> [TASK BRIEF]: Can you reproduce the lines below exactly as they appear, starting with the first line and continuing up to and including the line that contains "Looking at the screenshot, I should 62,9."?

> [DATASET RECORDS]:
------------------------------------------------

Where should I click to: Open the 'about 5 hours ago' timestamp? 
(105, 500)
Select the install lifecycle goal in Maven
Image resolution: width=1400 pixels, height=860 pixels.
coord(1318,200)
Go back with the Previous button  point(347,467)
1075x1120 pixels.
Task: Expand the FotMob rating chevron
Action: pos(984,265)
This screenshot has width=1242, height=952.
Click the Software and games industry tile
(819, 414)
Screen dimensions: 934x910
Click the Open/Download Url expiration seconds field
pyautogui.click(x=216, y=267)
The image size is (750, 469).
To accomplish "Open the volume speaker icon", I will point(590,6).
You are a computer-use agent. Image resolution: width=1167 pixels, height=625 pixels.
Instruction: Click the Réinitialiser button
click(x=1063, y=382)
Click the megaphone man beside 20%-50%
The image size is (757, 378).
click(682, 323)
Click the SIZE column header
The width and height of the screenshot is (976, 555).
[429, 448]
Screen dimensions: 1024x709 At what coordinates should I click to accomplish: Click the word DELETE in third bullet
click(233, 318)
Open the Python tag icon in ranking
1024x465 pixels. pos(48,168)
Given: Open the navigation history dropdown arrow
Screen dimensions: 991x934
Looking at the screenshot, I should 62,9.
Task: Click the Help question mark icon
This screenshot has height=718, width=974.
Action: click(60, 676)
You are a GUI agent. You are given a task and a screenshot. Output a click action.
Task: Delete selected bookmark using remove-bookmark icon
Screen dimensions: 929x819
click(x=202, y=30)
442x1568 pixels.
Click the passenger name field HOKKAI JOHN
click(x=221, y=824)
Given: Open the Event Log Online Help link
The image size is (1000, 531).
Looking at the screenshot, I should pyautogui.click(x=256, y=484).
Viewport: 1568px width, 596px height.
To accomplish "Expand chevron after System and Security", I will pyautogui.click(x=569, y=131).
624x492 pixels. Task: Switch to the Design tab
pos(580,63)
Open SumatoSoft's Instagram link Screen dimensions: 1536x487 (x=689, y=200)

------------------------------------------------

> [SOLUTION TO THIS TASK]:
Where should I click to: Open the 'about 5 hours ago' timestamp? 
(105, 500)
Select the install lifecycle goal in Maven
Image resolution: width=1400 pixels, height=860 pixels.
coord(1318,200)
Go back with the Previous button  point(347,467)
1075x1120 pixels.
Task: Expand the FotMob rating chevron
Action: pos(984,265)
This screenshot has width=1242, height=952.
Click the Software and games industry tile
(819, 414)
Screen dimensions: 934x910
Click the Open/Download Url expiration seconds field
pyautogui.click(x=216, y=267)
The image size is (750, 469).
To accomplish "Open the volume speaker icon", I will point(590,6).
You are a computer-use agent. Image resolution: width=1167 pixels, height=625 pixels.
Instruction: Click the Réinitialiser button
click(x=1063, y=382)
Click the megaphone man beside 20%-50%
The image size is (757, 378).
click(682, 323)
Click the SIZE column header
The width and height of the screenshot is (976, 555).
[429, 448]
Screen dimensions: 1024x709 At what coordinates should I click to accomplish: Click the word DELETE in third bullet
click(233, 318)
Open the Python tag icon in ranking
1024x465 pixels. pos(48,168)
Given: Open the navigation history dropdown arrow
Screen dimensions: 991x934
Looking at the screenshot, I should 62,9.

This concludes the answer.